Ireland’s fintech sector is no longer a promising outlier — it is a proven performer. Irish fintechs attracted $259.38m (€226.2m) in investment in 2025, a 9% increase on the $237.95m (€207.5m) raised in 2024, according to KPMG’s Pulse of Fintech H2’25 report. More striking still, Irish fintech deal values have risen more than 300% over two years, placing Ireland firmly among Europe’s most compelling financial technology markets.
The figures carry significance well beyond the fintech sector. They signal that Ireland has built the governance, talent, and commercial infrastructure to attract serious capital in a highly selective global environment — a signal that matters to every C-suite leader with a stake in Ireland’s financial services ecosystem. Three themes define the opportunity ahead: the quality of capital flowing in, Ireland’s position in a rebounding global market, and the strategic outlook for 2026.
The composition of funding tells a more important story than the headline number. The largest Irish deal of 2025 — $58.61m (€51.1m) raised by trade finance specialist Teybridge Capital Europe — was not speculative. Payments company NomuPay secured $77m (€67.1m) across two rounds, while Dublin-based revenue financing platform Wayflyer raised $35m (€30.5m). Ian Nelson, Head of Financial Services and Regulatory at KPMG Ireland, noted that investor confidence is concentrating on firms with clear traction, robust governance, and credible paths to scale.
The global backdrop reinforces Ireland’s achievement. Worldwide fintech investment rose to $116bn (€101.1bn) in 2025, up from $95.5bn (€83.2bn) in 2024 — the first increase in three years — even as deal volume fell to an eight-year low of 4,719 transactions. Investors are deploying more capital into fewer, better businesses. Ireland is winning in that environment, which reflects ecosystem maturity rather than a rising tide.
Looking to 2026, KPMG identifies AI-driven solutions as the dominant theme attracting large financial institutions across EMEA, alongside growing momentum in tokenisation and stablecoins, and an accelerating push towards European payments infrastructure less dependent on US platforms.

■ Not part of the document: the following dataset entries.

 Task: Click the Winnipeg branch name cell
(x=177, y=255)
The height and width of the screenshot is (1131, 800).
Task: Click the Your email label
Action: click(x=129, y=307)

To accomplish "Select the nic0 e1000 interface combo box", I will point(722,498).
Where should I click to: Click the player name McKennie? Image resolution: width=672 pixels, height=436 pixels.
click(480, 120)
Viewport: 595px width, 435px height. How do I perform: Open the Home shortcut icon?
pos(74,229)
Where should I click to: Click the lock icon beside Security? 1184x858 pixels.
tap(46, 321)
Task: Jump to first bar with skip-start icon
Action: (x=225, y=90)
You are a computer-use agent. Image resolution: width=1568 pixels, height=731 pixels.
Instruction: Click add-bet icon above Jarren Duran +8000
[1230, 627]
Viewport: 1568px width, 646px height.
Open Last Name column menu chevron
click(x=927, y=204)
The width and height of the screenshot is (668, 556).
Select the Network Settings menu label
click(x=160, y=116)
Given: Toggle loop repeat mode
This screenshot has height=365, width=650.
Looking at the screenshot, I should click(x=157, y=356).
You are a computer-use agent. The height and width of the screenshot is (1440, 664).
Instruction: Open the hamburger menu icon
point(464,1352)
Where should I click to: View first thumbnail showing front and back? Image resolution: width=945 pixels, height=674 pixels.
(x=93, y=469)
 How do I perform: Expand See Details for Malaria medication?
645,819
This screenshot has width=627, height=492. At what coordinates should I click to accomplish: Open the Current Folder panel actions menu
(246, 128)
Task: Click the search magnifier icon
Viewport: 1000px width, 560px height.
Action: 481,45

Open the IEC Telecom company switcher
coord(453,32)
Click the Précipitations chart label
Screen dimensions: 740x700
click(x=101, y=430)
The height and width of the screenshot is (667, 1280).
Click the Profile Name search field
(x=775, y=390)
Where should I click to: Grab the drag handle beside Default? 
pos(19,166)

Ireland, with its regulatory depth, multinational relationships, and fintech talent base, is structurally positioned to benefit from all three.
C-suite leaders should treat these developments as both validation and a call to action. Financial services firms should deepen engagement with Ireland’s fintech ecosystem — through partnership, procurement, or investment — before the next wave of scaling companies is locked up. Boards should benchmark their digital finance capabilities against the standards that attracted this capital: proven models, strong governance, and measurable unit economics.
Ireland’s fintech momentum is not accidental. It is the product of sustained investment in talent, regulation, and commercial credibility. The KPMG data confirms that in a global market growing more selective by the quarter, Ireland is exactly the kind of market serious investors are choosing.
(The views expressed by the writer are their own and do not necessarily reflect the views or positions of BusinessRiver.)